Chronic inhibition of tumor cell-derived VEGF enhances the malignant phenotype of colorectal cancer cells
1 Department of Stress Science, Institute of Health Biosciences, University of Tokushima Graduate School, Tokushima 770-8503, Japan
2 Department of Physiological Nutrition, Institute of Health Biosciences, University of Tokushima Graduate School, 3-18-15 Kuramoto-cho, Tokushima, 770-8503, Japan
3 Division of Gastroenterology, Department of Internal Medicine, University of Michigan, Ann Arbor, MI, 48109, USA
4 Division of Hematology/Oncology, Department of Internal Medicine, University of Florida Shands Cancer Center, University of Florida, 1600 SW Archer Road, Gainesville, FL, 32610, USA
BMC Cancer 2013, 13:229 doi:10.1186/1471-2407-13-229Published: 7 May 2013
Vascular endothelial growth factor-a (VEGF)-targeted therapies have become an important treatment for a number of human malignancies. The VEGF inhibitors are actually effective in several types of cancers, however, the benefits are transiently, and the vast majority of patients who initially respond to the therapies will develop resistance. One of possible mechanisms for the acquired resistance may be the direct effect(s) of VEGF inhibitors on tumor cells expressing VEGF receptors (VEGFR). Thus, we investigated here the direct effect of chronic VEGF inhibition on phenotype changes in human colorectal cancer (CRC) cells.

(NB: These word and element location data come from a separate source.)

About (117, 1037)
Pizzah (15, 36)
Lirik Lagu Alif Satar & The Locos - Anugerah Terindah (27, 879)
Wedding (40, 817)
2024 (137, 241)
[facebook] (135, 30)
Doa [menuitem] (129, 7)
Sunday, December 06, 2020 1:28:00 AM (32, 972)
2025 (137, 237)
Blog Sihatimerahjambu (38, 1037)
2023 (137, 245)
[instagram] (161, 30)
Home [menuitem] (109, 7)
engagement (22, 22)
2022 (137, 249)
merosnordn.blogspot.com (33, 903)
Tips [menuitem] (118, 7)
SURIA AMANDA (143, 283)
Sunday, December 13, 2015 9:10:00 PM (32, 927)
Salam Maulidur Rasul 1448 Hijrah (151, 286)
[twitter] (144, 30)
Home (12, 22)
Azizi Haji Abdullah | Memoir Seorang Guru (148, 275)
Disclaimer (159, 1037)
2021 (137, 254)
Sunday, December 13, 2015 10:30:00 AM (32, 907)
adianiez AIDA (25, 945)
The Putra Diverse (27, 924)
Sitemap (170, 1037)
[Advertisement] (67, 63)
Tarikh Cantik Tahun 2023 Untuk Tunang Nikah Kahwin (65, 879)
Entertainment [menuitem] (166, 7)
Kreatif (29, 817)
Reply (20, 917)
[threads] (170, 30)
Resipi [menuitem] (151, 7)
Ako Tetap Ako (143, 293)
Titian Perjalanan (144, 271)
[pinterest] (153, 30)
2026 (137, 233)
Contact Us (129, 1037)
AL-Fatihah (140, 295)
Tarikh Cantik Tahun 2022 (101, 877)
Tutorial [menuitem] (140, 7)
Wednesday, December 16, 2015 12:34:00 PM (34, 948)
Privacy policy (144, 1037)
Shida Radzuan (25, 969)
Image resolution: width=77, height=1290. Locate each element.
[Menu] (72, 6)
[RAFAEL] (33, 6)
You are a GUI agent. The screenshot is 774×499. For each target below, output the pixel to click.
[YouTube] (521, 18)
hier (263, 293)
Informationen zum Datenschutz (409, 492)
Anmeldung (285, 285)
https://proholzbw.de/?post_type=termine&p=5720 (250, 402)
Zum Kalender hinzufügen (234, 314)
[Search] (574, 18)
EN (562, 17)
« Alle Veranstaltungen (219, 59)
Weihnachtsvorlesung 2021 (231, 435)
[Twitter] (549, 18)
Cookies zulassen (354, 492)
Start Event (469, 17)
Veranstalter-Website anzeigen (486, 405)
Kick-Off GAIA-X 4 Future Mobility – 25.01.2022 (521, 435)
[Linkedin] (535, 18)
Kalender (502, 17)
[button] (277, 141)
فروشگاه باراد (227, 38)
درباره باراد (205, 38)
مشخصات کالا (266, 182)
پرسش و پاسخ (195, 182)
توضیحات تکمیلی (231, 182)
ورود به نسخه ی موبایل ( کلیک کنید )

To chronically inhibit cancer cell-derived VEGF, human CRC cell lines (HCT116 and RKO) were chronically exposed (2 months) to an anti-VEGF monoclonal antibody (mAb) or were disrupted the Vegf gene (VEGF-KO). Effects of VEGF family members were blocked by treatment with a VEGF receptor tyrosine kinase inhibitor (VEGFR-TKI). Hypoxia-induced apoptosis under VEGF inhibited conditions was measured by TUNEL assay. Spheroid formation ability was assessed using a 3-D spheroid cell culture system.
Chronic inhibition of secreted/extracellular VEGF by an anti-VEGF mAb redundantly increased VEGF family member (PlGF, VEGFR1 and VEGFR2), induced a resistance to hypoxia-induced apoptosis, and increased spheroid formation ability. This apoptotic resistance was partially abrogated by a VEGFR-TKI, which blocked the compensate pathway consisted of VEGF family members, or by knockdown of Vegf mRNA, which inhibited intracellular function(s) of all Vegf gene products. Interestingly, chronic and complete depletion of all Vegf gene products by Vegf gene knockout further augmented these phenotypes in the compensate pathway-independent manner. These accelerated phenotypes were significantly suppressed by knockdown of hypoxia-inducible factor-1α that was up-regulated in the VEGF-KO cell lines.
Our findings suggest that chronic inhibition of tumor cell-derived VEGF accelerates tumor cell malignant phenotypes.